### Exercice court
Dans le texte à lire ci-dessous, résumez sous forme de liste le paragraphe qui commence par « Formation minimale à l'incontestable efficacité ». Conservez-en les faits essentiels.

### Texte à lire
On a failli louper l’entrée, par contre. C’est qu’on n'est pas habitué, dans une ville connue pour faire lanterner trois plombes entre chaque plats, à être servi aussi vite. Et il eût été franchement dommage de manquer la moindre petite miette du show de Sir Alice, dont on ne connaissait qu’un seul morceau (l’excellent "Prophecy", sur la non moins excellente compile donnant son thème à la soirée) mais que l’on suivra à l’avenir avec la plus grande attention.

Formation minimale à l’incontestable efficacité (guitare électrique/violoncelle/voix, parfois clavier), belle présence et voix légèrement rocailleuse, la jeune femme et ses complices n’ont pas grand-chose à faire pour convaincre une assistance bluffée. On pense parfois à Tom Waits, un peu à Kristin Hersh (surtout dans les passages se limitant à la voix lévitant au-dessus de la guitare), et si le son est trop brouillon pour qu’on entende vraiment bien le violoncelle, l’ensemble est suffisamment intense et habité pour que l’on en ressorte assez impatient d’entendre la suite (en avril, me souffle-t-on dans l’oreillette). Pour preuve, le fait que l’on se souvienne de cette prestation, quand beaucoup d’autres auraient été éclipsées par l’apocalypse post-nucléaire servie par Aqua Nebula Oscillator en guise de plat de résistance.

### Données fournies
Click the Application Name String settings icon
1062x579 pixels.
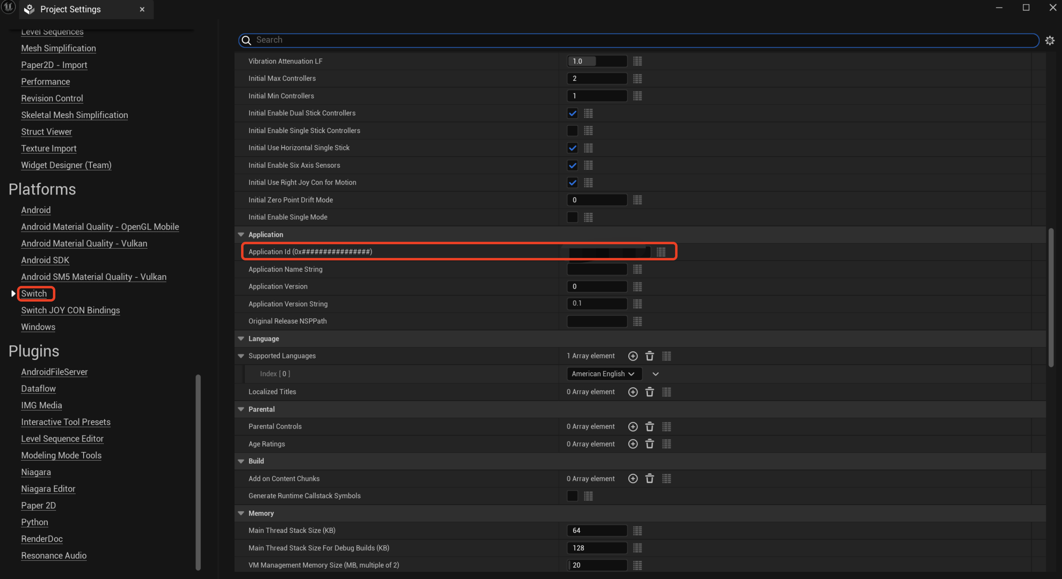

### Corrigé
- Formation réduite mais efficace : guitare électrique, violoncelle, voix, parfois clavier.
- La jeune femme a une belle présence et une voix légèrement rocailleuse. Avec ses complices, elle convainc sans peine un public bluffé.
- Le concert rappelle parfois Tom Waits et un peu Kristin Hersh, surtout quand la voix plane seule au-dessus de la guitare.
- Le son est trop brouillon pour qu'on entende bien le violoncelle.
- L'ensemble, intense et habité, donne envie d'entendre la suite, annoncée pour avril.
- Cette prestation reste en mémoire, malgré l'« apocalypse post-nucléaire » d'Aqua Nebula Oscillator servie ensuite comme plat de résistance.